◆ **Texto da página**:
O Governo que resultar das eleições legislativas de janeiro não terá a vida facilitada no plano económico, porque a era do dinheiro fácil e barato está a chegar ao fim. Assim que terminarem as munições da bazuca, os países da UE, que se endividaram fortemente durante a pandemia, vão ter de fazer contas à vida.
Um caminho possível será a negociação para mudar das regras orçamentais, como defendeu o ministro das Contas Públicas francesas em entrevista ao JE, há duas semanas. Olivier Dussopt mostrou-se também convicto de que, em caso de crise, o BCE fará o que for necessário para ajudar os países mais endividados. Uma afirmação que talvez peque por excessivo otimismo.
O fator decisivo será a inflação, que está no valor mais alto das últimas décadas (4,9% na zona euro). Ao contrário da Reserva Federal e do Banco de Inglaterra, que já tornaram claro que as taxas de juro irão subir, dadas as tendências inflacionistas, o Banco Central Europeu (BCE) ainda resiste e indica que os juros não deverão subir antes de 2023.
A maioria dos analistas continua a acreditar que o BCE não irá retirar estímulos e subir os juros antes de 2023, mas o que acontecerá se, ao contrário do que se espera, a inflação não for um fenómeno transitório, nomeadamente se a subida dos preços for seguida de um aumento generalizado dos salários? Esta possibilidade não pode ser descartada. O risco que existe é o BCE ser mais tarde obrigado a emendar a mão de forma abrupta, com consequências ainda mais gravosas para a retoma e para as contas públicas dos países mais endividados, como Portugal, Itália e Grécia, levando a um aumento significativo dos seus spreads face à dívida alemã. O primeiro teste será o fim do gigantesco pacote de estímulos que o BCE implementou há um ano para fazer face à pandemia (PEPP), que deverá ocorrer a partir de março. Este cenário está a causar alguma especulação nos mercados, sobretudo em relação à dívida italiana, numa altura em que se espera que Mário Draghi deixe a liderança do governo de Roma para se candidatar à presidência da República.

(Dados recolhidos)
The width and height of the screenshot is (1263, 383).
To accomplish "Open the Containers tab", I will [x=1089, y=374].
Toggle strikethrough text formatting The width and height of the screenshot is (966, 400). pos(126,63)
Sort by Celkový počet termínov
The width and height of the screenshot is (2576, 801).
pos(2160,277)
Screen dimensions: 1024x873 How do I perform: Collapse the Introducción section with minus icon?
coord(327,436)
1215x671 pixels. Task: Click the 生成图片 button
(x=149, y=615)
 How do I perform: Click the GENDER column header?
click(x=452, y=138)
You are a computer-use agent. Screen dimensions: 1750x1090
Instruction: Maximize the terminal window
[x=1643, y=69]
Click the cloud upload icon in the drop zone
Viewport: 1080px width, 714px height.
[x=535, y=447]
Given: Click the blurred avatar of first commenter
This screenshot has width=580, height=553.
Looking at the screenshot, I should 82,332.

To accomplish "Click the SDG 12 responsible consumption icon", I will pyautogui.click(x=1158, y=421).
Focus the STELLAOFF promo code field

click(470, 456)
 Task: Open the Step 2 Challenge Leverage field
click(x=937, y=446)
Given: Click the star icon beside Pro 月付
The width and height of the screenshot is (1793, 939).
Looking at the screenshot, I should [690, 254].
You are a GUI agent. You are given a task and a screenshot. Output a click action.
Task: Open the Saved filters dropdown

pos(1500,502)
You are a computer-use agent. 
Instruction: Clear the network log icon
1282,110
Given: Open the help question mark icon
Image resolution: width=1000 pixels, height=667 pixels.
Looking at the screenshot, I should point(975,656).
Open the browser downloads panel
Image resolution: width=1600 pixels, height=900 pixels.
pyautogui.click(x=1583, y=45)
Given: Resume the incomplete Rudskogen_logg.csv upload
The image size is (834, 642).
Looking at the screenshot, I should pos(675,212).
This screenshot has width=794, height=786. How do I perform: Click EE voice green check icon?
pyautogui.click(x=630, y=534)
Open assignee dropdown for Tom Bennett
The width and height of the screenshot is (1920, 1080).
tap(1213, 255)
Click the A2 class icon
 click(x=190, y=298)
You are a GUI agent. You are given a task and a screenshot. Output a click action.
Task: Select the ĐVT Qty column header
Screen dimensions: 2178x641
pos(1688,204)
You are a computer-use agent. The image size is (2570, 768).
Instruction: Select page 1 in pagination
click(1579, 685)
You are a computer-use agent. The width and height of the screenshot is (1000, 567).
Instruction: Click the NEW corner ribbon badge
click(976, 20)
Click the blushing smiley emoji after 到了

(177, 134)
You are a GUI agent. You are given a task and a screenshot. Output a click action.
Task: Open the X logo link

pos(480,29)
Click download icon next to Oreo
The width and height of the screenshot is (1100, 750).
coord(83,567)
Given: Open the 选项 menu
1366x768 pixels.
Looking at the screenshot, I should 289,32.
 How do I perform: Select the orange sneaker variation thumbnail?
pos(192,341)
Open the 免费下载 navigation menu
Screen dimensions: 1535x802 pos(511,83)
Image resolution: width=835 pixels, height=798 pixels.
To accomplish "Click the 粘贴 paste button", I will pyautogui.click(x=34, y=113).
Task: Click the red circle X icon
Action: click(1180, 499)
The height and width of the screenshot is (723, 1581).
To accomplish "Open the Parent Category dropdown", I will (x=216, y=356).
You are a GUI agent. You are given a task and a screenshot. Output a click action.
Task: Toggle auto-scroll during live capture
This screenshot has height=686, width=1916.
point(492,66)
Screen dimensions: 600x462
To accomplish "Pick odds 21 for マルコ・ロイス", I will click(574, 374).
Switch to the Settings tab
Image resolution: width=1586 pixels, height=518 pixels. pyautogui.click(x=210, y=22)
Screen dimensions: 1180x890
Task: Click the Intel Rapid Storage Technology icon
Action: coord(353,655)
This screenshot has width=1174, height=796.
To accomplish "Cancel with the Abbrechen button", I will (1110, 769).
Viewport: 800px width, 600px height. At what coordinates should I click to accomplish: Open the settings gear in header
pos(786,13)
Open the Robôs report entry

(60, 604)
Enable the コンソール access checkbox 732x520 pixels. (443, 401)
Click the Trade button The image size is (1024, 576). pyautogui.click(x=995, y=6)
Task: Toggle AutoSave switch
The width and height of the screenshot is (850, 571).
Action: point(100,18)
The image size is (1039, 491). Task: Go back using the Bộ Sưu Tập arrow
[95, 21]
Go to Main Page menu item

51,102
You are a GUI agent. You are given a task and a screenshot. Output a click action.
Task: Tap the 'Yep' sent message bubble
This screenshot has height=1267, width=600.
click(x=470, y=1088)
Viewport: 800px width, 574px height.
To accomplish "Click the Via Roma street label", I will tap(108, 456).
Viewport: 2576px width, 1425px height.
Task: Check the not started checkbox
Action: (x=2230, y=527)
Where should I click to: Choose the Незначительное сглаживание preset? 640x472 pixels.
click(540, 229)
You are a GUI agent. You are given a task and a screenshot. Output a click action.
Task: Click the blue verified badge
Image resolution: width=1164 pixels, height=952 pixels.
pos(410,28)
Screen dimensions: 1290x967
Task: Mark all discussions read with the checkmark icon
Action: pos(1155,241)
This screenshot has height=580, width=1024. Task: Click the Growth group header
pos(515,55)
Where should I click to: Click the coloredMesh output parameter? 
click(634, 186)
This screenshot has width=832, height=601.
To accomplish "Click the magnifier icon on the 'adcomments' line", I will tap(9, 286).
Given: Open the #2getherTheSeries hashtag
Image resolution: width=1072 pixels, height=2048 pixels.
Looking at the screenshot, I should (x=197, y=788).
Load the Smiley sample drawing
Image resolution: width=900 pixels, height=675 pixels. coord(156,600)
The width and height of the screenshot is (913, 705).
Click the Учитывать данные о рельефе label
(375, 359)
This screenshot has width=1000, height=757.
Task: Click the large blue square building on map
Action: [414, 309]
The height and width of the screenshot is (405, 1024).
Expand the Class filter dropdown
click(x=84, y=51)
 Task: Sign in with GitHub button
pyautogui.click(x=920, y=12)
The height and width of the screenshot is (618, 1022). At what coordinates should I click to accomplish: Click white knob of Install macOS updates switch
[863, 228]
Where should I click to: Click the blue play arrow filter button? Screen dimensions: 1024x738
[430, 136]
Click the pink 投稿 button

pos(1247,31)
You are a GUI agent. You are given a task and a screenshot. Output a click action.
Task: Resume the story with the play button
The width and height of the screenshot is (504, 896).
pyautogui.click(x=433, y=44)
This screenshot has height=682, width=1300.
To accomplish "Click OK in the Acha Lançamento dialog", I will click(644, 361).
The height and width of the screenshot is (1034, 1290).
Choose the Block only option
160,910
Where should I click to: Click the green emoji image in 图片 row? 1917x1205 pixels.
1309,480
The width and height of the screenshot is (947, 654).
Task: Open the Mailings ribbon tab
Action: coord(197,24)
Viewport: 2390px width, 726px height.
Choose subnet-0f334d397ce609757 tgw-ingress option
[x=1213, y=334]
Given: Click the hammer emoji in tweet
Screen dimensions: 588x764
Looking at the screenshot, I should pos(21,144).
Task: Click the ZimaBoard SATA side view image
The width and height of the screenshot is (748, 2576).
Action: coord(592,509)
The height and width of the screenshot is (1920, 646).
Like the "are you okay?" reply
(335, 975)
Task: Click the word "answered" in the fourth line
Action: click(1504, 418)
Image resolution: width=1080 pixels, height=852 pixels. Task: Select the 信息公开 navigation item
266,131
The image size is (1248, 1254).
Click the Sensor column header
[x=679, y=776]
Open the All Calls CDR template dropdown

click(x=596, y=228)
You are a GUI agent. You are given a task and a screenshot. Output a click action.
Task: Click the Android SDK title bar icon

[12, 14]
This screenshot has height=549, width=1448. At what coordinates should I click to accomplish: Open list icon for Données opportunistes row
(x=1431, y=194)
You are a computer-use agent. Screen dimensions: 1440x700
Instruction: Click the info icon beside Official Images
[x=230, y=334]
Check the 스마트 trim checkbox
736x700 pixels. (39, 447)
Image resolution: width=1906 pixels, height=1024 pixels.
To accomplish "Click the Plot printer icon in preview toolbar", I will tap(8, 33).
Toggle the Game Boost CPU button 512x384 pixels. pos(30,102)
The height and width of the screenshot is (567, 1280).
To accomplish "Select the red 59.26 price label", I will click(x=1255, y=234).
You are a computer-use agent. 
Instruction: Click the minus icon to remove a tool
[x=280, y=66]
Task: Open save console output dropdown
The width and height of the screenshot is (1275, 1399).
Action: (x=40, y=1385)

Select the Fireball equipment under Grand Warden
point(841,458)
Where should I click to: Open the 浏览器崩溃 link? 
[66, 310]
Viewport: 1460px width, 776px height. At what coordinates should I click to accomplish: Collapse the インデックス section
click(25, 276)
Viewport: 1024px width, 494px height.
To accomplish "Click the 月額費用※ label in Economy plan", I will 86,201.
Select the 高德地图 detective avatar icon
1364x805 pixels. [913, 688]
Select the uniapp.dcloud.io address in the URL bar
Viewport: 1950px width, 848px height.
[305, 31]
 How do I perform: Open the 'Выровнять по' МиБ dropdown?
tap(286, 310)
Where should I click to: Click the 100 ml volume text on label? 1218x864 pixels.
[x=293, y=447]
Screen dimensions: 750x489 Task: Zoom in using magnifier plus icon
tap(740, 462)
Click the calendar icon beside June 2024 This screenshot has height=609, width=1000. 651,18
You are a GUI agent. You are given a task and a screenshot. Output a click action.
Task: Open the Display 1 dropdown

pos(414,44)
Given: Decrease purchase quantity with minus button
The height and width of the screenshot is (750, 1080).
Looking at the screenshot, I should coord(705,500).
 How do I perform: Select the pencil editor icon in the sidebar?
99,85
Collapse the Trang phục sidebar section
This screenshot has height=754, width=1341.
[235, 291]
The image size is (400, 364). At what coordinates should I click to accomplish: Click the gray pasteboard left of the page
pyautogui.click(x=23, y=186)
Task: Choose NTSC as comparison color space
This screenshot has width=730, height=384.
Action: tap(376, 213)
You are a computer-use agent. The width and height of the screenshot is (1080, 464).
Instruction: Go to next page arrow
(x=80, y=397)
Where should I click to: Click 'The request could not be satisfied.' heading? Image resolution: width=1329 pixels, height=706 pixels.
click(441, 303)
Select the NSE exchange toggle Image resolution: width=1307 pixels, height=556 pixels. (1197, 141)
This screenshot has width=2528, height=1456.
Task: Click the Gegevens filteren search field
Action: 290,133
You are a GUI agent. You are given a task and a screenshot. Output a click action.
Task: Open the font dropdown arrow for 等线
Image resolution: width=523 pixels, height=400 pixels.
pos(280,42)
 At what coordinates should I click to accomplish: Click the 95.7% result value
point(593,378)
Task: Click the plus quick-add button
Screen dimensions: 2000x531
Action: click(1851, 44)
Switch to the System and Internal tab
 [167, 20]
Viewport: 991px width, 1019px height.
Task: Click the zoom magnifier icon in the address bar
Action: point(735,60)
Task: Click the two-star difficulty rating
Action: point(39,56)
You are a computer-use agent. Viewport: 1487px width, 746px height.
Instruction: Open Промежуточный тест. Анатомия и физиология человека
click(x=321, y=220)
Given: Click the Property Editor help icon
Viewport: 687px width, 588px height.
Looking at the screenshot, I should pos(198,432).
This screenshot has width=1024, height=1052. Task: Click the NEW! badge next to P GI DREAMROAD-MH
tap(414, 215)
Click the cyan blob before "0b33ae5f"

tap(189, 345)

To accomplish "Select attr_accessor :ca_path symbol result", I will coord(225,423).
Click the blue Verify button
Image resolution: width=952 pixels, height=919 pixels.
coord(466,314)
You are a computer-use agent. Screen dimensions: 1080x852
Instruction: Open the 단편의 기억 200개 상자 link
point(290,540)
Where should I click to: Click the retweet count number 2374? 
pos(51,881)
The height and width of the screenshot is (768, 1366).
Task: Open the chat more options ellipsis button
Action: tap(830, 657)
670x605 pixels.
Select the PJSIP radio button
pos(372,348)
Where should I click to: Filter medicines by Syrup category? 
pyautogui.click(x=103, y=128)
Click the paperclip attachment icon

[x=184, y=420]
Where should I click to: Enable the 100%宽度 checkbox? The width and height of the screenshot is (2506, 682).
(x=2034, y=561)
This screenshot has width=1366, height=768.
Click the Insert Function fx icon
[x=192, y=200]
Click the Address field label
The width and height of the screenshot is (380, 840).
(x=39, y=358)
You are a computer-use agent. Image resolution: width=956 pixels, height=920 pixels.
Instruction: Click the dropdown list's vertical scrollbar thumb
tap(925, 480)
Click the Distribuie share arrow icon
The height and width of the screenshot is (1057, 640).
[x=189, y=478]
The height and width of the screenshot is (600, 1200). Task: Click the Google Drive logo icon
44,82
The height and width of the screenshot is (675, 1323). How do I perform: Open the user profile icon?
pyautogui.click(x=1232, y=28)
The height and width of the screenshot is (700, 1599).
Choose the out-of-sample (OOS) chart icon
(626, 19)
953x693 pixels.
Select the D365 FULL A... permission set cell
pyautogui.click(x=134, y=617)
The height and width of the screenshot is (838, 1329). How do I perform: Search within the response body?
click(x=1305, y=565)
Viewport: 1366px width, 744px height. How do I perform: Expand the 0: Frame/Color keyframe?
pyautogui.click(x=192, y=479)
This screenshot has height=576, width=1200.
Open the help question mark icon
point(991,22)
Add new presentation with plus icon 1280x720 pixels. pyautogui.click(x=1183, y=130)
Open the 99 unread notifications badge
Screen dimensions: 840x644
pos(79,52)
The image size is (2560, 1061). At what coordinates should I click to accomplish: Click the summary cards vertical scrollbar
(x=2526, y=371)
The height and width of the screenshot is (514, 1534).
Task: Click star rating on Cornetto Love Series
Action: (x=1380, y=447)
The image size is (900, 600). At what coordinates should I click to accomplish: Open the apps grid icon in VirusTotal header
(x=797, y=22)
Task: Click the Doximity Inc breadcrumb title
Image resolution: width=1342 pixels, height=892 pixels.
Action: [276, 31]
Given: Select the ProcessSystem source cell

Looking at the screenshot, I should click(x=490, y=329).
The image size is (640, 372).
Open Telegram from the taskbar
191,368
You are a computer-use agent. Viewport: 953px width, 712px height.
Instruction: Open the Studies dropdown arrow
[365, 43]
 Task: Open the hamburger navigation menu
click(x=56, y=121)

◆ **Ações necessárias**:
• 1. Responda, com base no texto sobre o BCE e a inflação:
(a) Qual é o valor da inflação indicado para a zona euro?
(b) Como se chama o ministro das Contas Públicas francesas entrevistado pelo JE?
(c) Que países são dados como exemplo dos mais endividados?
• 2. Prossiga o texto sobre o BCE e a inflação a partir do ponto em que termina.

◆ **Resultados por tarefa**:
• 1.
(a) 4,9%.
(b) Olivier Dussopt.
(c) Portugal, Itália e Grécia.

• 2.
Entretanto, na Alemanha, país onde os preços subiram 6% no espaço de um mês, os tablóides já apelidam Christine Lagarde de “Madame Inflação”, culpando-a pela erosão crescente do poder de compra. Esta conjuntura é terreno fértil para os populismos, tanto nos países do “norte” como nos do “sul”, colocando em risco o projeto europeu.
No fim de contas, embora a zona euro esteja hoje mais bem preparada para enfrentar crises do que há dez anos, o facto de cada país continuar a emitir dívida em separado, sem um tesouro comum, vai continuar a ser o seu calcanhar de Aquiles. O sistema aguenta enquanto os países do “norte” aceitarem financiar os do “sul” e o BCE tiver arcaboiço para imprimir dinheiro sem fim, com todos os riscos daí decorrentes, a começar pelo financiamento de bolhas no imobiliário, criptomoedas e outros ativos. Quando a realidade nos bater à porta, a zona euro poderá ter pela frente uma crise gravíssima, como alertou há dias Poul Thomsen, o antigo representante da Troika em Portugal. E em casa onde não há pão, todos ralham e ninguém tem razão, como em 2011/13.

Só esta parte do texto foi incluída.